Positives and negatives
To close my Bulgaria series, here are the five biggest positives and negatives I found in one of my new favorite countries in Europe:
- Prices. Bulgaria is cheap. It’s the cheapest country I found in Europe. Delicious meals in colorful restaurants for only 20 euros. Cabs, when I get them, are 2-4 euros. My two-hour bus ride from Sunny Beach to Varna was 6. Big beers are 2. My three-star hotel near the center of Sofia was 32. You get a big bang for your buck in Bulgaria.
- Plovdiv. As a cultural center, this blew away Matera. It’s 2,000 years of history slowly unfolding in the city’s layout. So many pedestrian streets, I barely heard any traffic. Everyone was out. It’s fun, quiet and fascinating.
- Sofia’s beauty. I rank this just out of surprise. Who knew? I always equated Sofia with Bucharest as having too much leftover communist gray. Sofia is not Bucharest. It’s covered with parks, big trees, lots of public squares and beautifully lit monuments. They’re all left over from the communist — and Roman — days but they’re still lovely reminders of the haunting past.
- Food. It challenges Hungary for my most underrated cuisine in Europe. Bulgaria’s variety of big, fresh salads meet the hype. I loved the grilled meats and the meatballs. I live in Italy, the land of appetizers, and Bulgaria’s spreads are terrific. Whoever heard of katuk, goat cheese mixed with sheep’s milk and seasoned with grilled peppers and walnuts? And I could live every day on banitsa, the puffed pastry filled with cheese served everywhere. For you yogurt fans, it was born in Bulgaria.
- The Black Sea. At least during a pandemic, it’s clean. It’s also finally warm enough to swim. Very refreshing and not the swamp that I read about. And my hotel was right out of the Guide for Pampered Travelers.
- National bus system. No one could figure out the schedules online. My hotel clerks were baffled. There are so many companies with competing schedules. Buses often fill so I constantly felt a need to reserve a seat. Advice: Go to the bus station and ask. Many clerks speak English.
- Taxis. The drivers know nothing. The Hebros is one of the most famous hotels in Plovdiv. The cabbie asked directions twice. They also won’t take you on short rides. My City Avenue Hotel in Sofia isn’t far from the center but too far to walk. Two or three cabbies refused to take me there.
- Yogurt. Sorry. It’s just my personal taste. They invented it. I still hate it. Plain yogurt really does taste like sour bacteria. Give me the processed fruit flavored yogurt filled with chemicals and preservatives every day.

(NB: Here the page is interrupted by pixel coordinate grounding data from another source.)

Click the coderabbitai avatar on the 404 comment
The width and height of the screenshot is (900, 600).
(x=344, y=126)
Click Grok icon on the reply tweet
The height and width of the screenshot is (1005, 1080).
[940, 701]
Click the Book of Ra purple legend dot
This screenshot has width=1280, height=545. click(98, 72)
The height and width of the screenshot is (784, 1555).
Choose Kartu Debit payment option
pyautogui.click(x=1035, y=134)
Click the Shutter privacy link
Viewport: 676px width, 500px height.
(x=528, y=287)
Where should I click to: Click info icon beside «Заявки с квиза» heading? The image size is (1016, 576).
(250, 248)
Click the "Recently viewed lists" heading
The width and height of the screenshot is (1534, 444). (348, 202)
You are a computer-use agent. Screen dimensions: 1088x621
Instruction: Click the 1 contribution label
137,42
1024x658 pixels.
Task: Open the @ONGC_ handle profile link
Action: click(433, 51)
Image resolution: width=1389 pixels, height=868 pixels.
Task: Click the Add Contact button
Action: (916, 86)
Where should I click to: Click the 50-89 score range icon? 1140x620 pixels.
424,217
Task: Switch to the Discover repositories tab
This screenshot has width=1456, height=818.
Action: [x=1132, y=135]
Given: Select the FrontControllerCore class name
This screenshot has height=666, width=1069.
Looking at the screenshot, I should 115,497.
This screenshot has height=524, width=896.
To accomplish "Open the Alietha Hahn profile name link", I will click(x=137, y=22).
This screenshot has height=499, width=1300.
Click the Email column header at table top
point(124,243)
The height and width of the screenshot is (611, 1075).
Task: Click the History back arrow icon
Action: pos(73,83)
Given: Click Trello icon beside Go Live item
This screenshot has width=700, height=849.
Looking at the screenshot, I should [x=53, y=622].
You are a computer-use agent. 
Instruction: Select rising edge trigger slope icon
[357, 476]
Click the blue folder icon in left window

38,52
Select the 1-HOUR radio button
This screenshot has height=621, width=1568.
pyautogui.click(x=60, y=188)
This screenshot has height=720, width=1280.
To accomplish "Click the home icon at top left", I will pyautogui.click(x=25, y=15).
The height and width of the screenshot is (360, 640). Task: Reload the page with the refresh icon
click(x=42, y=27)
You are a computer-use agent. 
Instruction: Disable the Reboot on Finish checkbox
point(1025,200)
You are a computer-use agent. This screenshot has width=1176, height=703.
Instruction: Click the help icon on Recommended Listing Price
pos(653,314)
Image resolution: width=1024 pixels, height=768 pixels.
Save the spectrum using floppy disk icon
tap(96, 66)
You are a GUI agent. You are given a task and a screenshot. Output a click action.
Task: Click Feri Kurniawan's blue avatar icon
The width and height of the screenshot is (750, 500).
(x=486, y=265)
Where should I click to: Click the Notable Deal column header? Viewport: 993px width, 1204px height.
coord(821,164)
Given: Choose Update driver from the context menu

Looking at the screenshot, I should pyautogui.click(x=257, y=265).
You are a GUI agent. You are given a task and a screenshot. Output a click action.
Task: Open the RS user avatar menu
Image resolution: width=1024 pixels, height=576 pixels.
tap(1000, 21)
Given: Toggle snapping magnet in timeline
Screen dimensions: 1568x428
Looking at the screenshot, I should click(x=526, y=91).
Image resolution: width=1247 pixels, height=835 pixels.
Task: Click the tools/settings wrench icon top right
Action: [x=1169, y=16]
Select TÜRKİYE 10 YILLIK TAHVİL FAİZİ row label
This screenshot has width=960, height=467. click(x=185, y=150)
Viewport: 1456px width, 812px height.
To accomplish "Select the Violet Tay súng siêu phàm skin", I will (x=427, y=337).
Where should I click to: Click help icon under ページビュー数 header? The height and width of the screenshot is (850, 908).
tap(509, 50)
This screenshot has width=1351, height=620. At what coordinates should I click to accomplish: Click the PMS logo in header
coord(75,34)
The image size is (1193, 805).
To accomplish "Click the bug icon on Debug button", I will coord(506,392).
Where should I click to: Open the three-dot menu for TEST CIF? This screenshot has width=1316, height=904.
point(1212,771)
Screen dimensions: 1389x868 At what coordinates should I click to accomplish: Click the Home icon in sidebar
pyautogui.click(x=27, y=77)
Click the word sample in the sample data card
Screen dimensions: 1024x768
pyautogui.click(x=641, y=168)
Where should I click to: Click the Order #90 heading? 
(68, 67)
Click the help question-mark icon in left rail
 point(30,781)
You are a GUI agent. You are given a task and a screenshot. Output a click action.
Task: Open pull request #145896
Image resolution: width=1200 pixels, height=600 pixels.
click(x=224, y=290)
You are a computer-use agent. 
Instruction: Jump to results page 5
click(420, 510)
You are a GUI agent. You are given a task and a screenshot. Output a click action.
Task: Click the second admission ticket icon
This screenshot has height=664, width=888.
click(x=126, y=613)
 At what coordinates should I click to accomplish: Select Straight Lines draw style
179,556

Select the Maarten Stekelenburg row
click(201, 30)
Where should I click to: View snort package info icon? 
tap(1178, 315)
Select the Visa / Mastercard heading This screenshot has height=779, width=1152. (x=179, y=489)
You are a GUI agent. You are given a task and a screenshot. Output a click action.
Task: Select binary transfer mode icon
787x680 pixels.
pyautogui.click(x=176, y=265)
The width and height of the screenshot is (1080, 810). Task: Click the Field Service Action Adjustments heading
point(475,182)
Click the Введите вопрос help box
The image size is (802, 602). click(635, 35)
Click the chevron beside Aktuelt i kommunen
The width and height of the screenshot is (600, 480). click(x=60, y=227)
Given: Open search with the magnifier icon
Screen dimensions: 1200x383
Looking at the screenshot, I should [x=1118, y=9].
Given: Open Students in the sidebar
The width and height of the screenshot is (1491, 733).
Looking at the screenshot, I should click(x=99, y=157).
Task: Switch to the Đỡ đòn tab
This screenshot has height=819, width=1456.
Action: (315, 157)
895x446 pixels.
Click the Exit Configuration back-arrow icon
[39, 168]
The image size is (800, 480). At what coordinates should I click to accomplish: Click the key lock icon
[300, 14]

- Gifts. It’s a pretty weak selection for men. I bought Bulgaria’s famed rose water for women in my life. For men there are religious artifacts and lots of pottery. I only bought myself a postcard. Disclaimer: I didn’t dedicate much time to shopping. I didn’t visit any of Sofia’s public markets.
- (I can’t think of a fifth. Yes, Bulgaria was that positive.)
In case you want to go …
How to get there: Bulgarian Airlines and RyanAir fly from Sofia to Varna and Burgas. The 50-minute round-trip flight to Varna is $70, about $80 to Burgas. Burgas is only 20 miles south of Sunny Beach but has much fewer flights. Varna is 50 miles north of Sunny Beach and my bus was 6 euros. Several buses go direct from Sofia to Sunny Beach. The 6 ½-hour ride starts at 13 euros one way.
Where to stay: Royal Palace Helena Sands, 359-0554-20010, www.helenaresort.com, firstname.lastname@example.org, double rooms in August start at 170 euros and 107 in September. I paid 150 in June. Five-star resort with lavish swimming pool right on beach with expansive breakfast and dinner buffets included.
When to go: June and September are ideal. Like most of Europe, it gets very crowded in July and August. Temperature when I was there in June hovered in high 70s and low 80s. It reaches mid-80s in July and August.